The fact that candidates complain about how the system is failing them, keeping them from winning the delegates they need to win and keeping voters from the booth is ridiculous in comparison because there’s a much larger issue going on. America’s institutions have chosen to focus on the election instead of the underlying problems that arise during every election cycle.

Disenfranchisement is commonly associated with felons, but the process is used in different ways on larger groups. For those who work under an unforgiving boss, finding time to vote is difficult. Mailing your ballot in isn’t an option in every state, though it could and should be to provide voters another way to take part in the election.

“Political participation should be easy for everyone,” Epstein said. “In Oregon, everyone votes by mail, which eliminates the need to be in one place at one time. In Minnesota, there’s same day registration which cuts down on actual accounts of voter fraud, which are small.”

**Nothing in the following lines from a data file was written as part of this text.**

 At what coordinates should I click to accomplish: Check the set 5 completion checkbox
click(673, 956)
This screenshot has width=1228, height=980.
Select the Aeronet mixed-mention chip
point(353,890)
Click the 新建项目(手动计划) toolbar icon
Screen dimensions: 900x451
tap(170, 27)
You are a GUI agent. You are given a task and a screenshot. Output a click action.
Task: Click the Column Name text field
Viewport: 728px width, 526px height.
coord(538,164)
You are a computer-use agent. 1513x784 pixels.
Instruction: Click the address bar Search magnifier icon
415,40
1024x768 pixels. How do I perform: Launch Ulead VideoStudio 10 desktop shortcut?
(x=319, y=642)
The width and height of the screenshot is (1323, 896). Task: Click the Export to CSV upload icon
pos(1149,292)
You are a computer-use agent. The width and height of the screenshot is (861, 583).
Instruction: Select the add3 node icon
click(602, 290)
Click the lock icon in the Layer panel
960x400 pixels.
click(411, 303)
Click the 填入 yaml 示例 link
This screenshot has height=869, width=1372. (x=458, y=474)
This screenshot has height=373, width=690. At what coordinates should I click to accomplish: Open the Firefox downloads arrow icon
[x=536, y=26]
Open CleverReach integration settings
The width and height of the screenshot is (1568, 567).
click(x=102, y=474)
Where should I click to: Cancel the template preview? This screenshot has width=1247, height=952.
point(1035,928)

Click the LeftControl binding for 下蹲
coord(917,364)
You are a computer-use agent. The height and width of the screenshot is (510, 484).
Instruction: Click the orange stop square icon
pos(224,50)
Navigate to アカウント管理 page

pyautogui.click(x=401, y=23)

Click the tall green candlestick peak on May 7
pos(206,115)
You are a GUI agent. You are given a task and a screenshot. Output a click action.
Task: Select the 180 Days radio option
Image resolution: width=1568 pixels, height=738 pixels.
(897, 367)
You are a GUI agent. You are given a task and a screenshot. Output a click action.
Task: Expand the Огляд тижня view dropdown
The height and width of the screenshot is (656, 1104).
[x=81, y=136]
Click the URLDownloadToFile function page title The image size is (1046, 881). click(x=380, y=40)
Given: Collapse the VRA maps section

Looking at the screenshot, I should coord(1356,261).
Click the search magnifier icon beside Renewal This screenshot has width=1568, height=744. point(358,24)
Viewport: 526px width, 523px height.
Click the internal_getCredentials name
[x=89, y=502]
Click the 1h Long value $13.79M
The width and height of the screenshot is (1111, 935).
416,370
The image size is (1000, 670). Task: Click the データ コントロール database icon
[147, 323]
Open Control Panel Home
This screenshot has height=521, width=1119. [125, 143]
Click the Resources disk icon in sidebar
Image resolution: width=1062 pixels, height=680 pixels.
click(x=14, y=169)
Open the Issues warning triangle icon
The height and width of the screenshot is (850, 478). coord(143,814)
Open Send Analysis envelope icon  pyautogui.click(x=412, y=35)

“I think that if you look at the numbers, it’s clear that it’s a problem. We have a system that blocks specific people from voting,” Darnell said. “No absentee voting targets college students and veterans, multiple required ID laws target lower income people who are maybe transient and don’t have access to three IDs with the same address on it. These things are specific.”

The structural barriers to voting should be eradicated because it’s a larger issue than state chapters of parties keeping candidates from delegates. Not everyone in America can watch this election cycle closely, or have advanced warning to when their caucus or primary is. We need to give voters more options, because in order to keep creating a perfect union, all voices and votes must be counted.